● **TASK BRIEF**: Print the data again, exactly.

◆ ◆ ◆ ◆

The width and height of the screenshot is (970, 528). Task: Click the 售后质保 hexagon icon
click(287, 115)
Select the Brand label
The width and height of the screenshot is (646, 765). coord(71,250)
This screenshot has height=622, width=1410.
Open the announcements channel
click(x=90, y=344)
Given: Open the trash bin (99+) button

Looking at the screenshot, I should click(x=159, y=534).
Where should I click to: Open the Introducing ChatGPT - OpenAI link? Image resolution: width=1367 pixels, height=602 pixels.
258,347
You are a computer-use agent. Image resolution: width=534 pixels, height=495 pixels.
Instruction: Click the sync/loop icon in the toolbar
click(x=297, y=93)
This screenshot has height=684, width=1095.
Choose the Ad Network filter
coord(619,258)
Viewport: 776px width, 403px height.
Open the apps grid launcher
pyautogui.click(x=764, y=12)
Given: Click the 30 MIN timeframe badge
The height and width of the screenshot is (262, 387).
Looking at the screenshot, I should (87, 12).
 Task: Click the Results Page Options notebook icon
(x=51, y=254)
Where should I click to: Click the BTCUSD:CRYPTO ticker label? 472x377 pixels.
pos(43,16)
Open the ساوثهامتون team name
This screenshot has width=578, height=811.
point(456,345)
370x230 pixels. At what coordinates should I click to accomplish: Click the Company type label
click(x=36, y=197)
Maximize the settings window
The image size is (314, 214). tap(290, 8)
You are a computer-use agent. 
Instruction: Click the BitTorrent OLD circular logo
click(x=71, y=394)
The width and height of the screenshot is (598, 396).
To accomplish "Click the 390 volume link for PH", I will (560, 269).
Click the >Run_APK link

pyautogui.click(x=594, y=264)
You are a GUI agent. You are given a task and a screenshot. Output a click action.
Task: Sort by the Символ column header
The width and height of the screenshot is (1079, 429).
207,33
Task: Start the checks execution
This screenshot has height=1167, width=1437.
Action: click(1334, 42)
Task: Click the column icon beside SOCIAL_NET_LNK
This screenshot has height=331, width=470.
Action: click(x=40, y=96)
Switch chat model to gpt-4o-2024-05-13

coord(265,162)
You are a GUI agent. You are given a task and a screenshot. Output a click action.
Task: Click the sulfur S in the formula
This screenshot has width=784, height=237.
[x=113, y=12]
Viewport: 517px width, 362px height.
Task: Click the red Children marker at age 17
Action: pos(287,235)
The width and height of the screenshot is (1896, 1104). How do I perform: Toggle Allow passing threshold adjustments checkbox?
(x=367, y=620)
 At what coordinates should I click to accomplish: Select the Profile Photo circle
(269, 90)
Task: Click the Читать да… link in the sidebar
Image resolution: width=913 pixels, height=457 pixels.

◆ ◆ ◆ ◆

● **RESULT OF THIS EXERCISE**:
The width and height of the screenshot is (970, 528). Task: Click the 售后质保 hexagon icon
click(287, 115)
Select the Brand label
The width and height of the screenshot is (646, 765). coord(71,250)
This screenshot has height=622, width=1410.
Open the announcements channel
click(x=90, y=344)
Given: Open the trash bin (99+) button

Looking at the screenshot, I should click(x=159, y=534).
Where should I click to: Open the Introducing ChatGPT - OpenAI link? Image resolution: width=1367 pixels, height=602 pixels.
258,347
You are a computer-use agent. Image resolution: width=534 pixels, height=495 pixels.
Instruction: Click the sync/loop icon in the toolbar
click(x=297, y=93)
This screenshot has height=684, width=1095.
Choose the Ad Network filter
coord(619,258)
Viewport: 776px width, 403px height.
Open the apps grid launcher
pyautogui.click(x=764, y=12)
Given: Click the 30 MIN timeframe badge
The height and width of the screenshot is (262, 387).
Looking at the screenshot, I should (87, 12).
 Task: Click the Results Page Options notebook icon
(x=51, y=254)
Where should I click to: Click the BTCUSD:CRYPTO ticker label? 472x377 pixels.
pos(43,16)
Open the ساوثهامتون team name
This screenshot has width=578, height=811.
point(456,345)
370x230 pixels. At what coordinates should I click to accomplish: Click the Company type label
click(x=36, y=197)
Maximize the settings window
The image size is (314, 214). tap(290, 8)
You are a computer-use agent. 
Instruction: Click the BitTorrent OLD circular logo
click(x=71, y=394)
The width and height of the screenshot is (598, 396).
To accomplish "Click the 390 volume link for PH", I will (560, 269).
Click the >Run_APK link

pyautogui.click(x=594, y=264)
You are a GUI agent. You are given a task and a screenshot. Output a click action.
Task: Sort by the Символ column header
The width and height of the screenshot is (1079, 429).
207,33
Task: Start the checks execution
This screenshot has height=1167, width=1437.
Action: click(1334, 42)
Task: Click the column icon beside SOCIAL_NET_LNK
This screenshot has height=331, width=470.
Action: click(x=40, y=96)
Switch chat model to gpt-4o-2024-05-13

coord(265,162)
You are a GUI agent. You are given a task and a screenshot. Output a click action.
Task: Click the sulfur S in the formula
This screenshot has width=784, height=237.
[x=113, y=12]
Viewport: 517px width, 362px height.
Task: Click the red Children marker at age 17
Action: pos(287,235)
The width and height of the screenshot is (1896, 1104). How do I perform: Toggle Allow passing threshold adjustments checkbox?
(x=367, y=620)
 At what coordinates should I click to accomplish: Select the Profile Photo circle
(269, 90)
Task: Click the Читать да… link in the sidebar
Image resolution: width=913 pixels, height=457 pixels.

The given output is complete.